Weak at the knees: 2019

My winter jaunt was to Cádiz.  I hired a tower.  There were 116 steps from  pavement to bed.  Up through a building, past an angry man, out of a door onto a roof, down some steps, across the roof, up a ladder and there was my four floor tower.  Suspended from the sky was my bedroom.

I didn´t have a heart attack, but I did wear out my knee.

Having no car seemed, and was, a good idea, but I walked every day for miles and miles.  And the town outdoor gym was irresistible.

I hobbled home when my time was up.

“You realize you have been acting like Peter Pan” scolded my osteopath looking down his long nose.
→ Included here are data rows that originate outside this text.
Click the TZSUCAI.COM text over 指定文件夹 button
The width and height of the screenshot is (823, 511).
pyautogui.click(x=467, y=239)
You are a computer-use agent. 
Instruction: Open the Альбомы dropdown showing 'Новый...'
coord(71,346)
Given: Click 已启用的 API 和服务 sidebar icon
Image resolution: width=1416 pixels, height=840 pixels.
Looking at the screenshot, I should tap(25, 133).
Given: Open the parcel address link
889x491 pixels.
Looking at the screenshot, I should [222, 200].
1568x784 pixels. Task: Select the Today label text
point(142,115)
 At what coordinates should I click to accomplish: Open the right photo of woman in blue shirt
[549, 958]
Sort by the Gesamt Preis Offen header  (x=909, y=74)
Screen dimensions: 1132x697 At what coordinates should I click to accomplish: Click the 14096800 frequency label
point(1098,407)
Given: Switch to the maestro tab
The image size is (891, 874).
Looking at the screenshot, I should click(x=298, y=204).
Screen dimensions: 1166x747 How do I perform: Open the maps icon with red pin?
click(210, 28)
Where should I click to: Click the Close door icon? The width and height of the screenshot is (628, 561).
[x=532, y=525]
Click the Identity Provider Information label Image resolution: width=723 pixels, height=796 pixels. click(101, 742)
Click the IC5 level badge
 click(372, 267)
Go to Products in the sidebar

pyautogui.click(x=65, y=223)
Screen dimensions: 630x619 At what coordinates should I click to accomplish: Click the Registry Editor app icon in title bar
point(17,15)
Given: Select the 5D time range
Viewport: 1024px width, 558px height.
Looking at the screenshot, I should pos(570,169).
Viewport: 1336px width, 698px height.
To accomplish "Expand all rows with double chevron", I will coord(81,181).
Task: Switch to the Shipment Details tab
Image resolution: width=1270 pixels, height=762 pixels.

I acquired a “knee man” called Mr M.  Everyone I know of my age has, or knows of a knee man.  Surgeons are so extraordinarily modest that they drop the doctor title and become just plain “Mr”.  I have never actually met a surgeon who was not unashamedly arrogant. So, I can´t quite understand that convention.   My Mr M takes the cake.

“How do I know you are a good knee man?” Ask I

Him: Puffing himself up

“How many knee men do you know who got a BAFTA for open knee surgery on Channel 5?” He leans across the desk and hands over the link he has scribbled down on a doctoral notepad.

So, I´ve got an actor doing my knee replacement surgery.